The Giants are a very average team on the road.  Very average.  Like 12 wins, 12 losses average.  They're so average, they managed to split a 3-game series this weekend in Chicago.  That's tough to do.

That got me thinking about the NBA playoffs and the whole home-road dichotomy.

For instance, here are the playoff road records of the four NBA teams still alive.  In other words, the four teams doing the best.

Dallas:  3-2
Oklahoma City: 2-3
Chicago:  3-2
Miami:  2-3

Not impressive.  So you might ask how they remain alive after two rounds.

Their home records:

Dallas: 5-0
OKC:  6-1
Chicago:  5-1
Miami:  6-0

So the formula is simple.  Win your home games, split your road games.  You do that, you win.  And in baseball in the regular season, it's kind of the same way.  The Giants have just taken it to another level in the past couple weeks:

Road Trip:  5-5
Home stand:  6-0

Last year, three teams boasted better home records than the Giants but didn't even make the playoffs.  Because while the Giants split their road games (43-38), these teams did not, and two of them even finished 3rd.

Detroit (29-52 on road)
St.
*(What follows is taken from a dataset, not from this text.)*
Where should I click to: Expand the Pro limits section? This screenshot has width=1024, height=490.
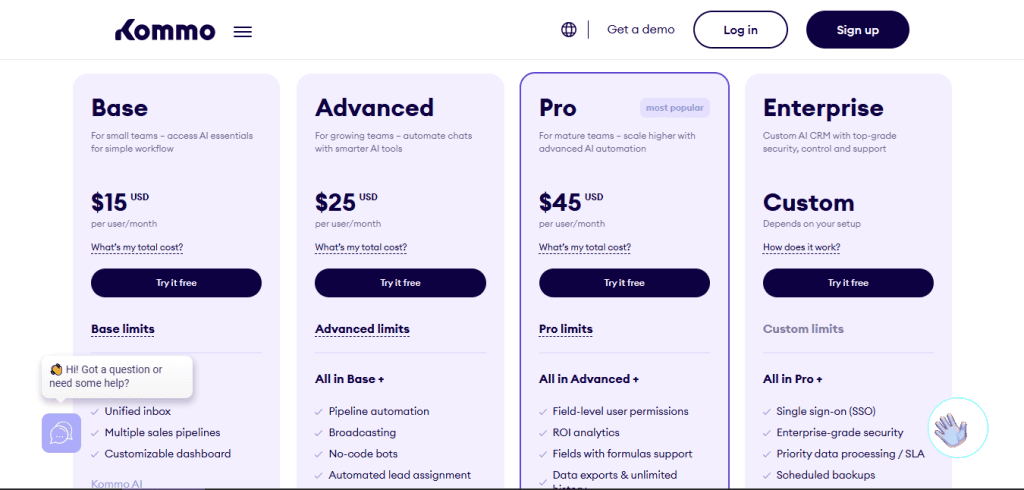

Louis (34-47 on road)
Colorado (31-50 on road)

Of the eight teams that made the playoffs, six of them were right around .500 on the road, while one of them was far below (Atlanta, who had the best home record in baseaball but still needed a win on last day of season just to make the playoffs as a wild card) and one of them was far above (Tampa Bay, who easily won baseball's best division last year).

So in analyzing the Giants' 2011 season so far, I think we have to take this issue into account.  They have played 24 road games, fully 30% of the road schedule for the entire year, and they're at .500.  That is a very, very good sign.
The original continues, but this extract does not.